Required work: Extract every line in the items below that contains the string "menu". Letter case matters.

Task data:
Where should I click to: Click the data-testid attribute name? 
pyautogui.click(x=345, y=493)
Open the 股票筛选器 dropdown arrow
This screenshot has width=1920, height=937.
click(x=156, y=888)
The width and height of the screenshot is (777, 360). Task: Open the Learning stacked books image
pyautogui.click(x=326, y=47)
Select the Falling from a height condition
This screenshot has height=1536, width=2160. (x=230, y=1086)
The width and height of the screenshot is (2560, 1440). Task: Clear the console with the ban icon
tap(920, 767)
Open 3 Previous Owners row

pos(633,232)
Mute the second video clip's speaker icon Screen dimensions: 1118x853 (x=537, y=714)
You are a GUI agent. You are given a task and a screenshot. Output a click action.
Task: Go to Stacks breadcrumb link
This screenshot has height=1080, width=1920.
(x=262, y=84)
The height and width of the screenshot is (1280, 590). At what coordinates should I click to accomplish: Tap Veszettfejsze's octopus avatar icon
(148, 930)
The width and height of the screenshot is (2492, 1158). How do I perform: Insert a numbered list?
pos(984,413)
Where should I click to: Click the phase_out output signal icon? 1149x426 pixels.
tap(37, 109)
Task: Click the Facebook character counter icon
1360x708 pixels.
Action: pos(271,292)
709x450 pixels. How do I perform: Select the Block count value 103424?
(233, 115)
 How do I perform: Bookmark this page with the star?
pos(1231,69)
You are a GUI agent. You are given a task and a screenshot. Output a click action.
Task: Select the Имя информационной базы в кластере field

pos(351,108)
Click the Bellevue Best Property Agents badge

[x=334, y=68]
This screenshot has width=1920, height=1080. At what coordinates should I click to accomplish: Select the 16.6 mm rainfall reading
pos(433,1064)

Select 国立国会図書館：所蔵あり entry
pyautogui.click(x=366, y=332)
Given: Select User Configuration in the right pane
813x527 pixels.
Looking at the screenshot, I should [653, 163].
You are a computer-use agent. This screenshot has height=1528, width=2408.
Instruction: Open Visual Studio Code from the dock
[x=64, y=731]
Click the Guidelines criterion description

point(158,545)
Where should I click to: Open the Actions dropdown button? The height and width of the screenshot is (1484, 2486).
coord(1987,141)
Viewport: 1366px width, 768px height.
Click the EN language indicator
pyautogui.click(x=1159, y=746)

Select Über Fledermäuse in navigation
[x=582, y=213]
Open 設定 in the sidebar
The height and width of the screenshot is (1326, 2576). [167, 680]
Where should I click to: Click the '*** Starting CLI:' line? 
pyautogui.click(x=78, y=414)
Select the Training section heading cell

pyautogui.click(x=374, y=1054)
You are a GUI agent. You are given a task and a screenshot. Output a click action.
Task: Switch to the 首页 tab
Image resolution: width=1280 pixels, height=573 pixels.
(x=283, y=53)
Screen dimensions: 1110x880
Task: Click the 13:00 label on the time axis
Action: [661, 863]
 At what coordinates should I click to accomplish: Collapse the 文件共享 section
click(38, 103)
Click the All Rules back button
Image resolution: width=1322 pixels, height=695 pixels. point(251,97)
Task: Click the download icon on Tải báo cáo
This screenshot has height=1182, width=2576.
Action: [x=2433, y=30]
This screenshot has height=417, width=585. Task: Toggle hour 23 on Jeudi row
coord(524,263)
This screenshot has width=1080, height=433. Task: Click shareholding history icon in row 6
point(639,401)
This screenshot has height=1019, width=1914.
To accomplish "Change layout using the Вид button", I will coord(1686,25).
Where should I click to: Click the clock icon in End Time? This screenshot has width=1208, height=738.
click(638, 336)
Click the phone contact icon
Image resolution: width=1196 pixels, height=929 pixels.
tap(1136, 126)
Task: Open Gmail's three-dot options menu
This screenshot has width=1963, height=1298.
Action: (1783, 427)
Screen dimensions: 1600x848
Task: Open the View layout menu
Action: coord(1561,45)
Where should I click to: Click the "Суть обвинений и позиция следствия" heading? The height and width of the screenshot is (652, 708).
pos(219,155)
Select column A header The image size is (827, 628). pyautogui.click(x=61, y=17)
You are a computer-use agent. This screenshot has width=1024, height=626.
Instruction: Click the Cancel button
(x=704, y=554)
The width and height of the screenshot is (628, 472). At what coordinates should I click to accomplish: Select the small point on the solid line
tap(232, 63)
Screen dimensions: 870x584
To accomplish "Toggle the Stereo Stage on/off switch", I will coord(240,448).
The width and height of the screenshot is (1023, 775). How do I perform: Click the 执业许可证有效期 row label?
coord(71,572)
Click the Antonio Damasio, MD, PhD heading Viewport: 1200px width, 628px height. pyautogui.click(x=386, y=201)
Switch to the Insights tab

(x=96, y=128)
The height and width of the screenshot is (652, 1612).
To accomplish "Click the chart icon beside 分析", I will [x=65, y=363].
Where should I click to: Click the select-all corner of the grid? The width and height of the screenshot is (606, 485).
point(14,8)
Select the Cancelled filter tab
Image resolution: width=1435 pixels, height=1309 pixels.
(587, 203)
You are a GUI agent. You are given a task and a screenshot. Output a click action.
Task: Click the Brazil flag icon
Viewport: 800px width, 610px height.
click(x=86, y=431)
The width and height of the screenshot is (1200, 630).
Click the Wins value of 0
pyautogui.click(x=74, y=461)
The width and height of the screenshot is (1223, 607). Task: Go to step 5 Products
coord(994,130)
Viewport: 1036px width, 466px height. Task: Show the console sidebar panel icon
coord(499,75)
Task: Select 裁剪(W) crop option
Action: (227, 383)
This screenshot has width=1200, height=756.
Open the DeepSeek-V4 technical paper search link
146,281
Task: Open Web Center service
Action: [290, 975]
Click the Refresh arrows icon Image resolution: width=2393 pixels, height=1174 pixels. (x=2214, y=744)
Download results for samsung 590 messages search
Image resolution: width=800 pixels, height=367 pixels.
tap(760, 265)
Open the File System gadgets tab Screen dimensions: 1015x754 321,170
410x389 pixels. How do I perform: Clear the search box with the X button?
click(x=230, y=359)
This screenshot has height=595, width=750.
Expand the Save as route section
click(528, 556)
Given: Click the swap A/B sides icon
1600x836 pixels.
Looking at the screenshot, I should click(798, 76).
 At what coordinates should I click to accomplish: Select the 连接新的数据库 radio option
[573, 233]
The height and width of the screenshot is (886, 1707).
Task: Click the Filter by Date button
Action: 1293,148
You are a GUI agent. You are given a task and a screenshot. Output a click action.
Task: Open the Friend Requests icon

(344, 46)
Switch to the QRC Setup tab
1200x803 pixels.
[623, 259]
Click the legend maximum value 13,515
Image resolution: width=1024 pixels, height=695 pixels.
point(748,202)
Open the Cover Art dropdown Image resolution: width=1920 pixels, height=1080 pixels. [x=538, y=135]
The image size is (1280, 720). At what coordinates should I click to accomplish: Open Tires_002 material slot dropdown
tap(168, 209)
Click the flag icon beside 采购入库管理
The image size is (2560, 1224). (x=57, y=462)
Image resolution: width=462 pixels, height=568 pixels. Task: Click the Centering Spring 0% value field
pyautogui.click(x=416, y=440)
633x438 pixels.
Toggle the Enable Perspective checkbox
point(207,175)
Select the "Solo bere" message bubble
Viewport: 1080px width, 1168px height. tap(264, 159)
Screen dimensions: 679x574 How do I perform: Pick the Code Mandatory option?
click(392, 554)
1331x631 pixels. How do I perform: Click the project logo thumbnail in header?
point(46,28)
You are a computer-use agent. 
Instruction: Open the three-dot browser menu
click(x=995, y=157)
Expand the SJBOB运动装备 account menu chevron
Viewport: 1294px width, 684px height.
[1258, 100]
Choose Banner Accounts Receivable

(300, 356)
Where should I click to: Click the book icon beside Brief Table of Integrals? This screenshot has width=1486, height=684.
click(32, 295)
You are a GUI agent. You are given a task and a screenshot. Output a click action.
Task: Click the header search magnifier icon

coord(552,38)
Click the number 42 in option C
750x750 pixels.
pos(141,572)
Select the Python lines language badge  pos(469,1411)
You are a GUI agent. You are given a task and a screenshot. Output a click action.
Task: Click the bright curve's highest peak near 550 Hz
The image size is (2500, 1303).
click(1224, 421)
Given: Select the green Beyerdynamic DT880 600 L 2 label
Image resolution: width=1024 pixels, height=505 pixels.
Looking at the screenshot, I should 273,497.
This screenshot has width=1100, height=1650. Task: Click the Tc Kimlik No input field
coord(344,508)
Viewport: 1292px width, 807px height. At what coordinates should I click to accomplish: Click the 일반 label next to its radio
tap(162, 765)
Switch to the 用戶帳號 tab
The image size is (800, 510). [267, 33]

Answer to this problem:
Task: Open Gmail's three-dot options menu
Task: Open the View layout menu
Instruction: Open the three-dot browser menu
Expand the SJBOB运动装备 account menu chevron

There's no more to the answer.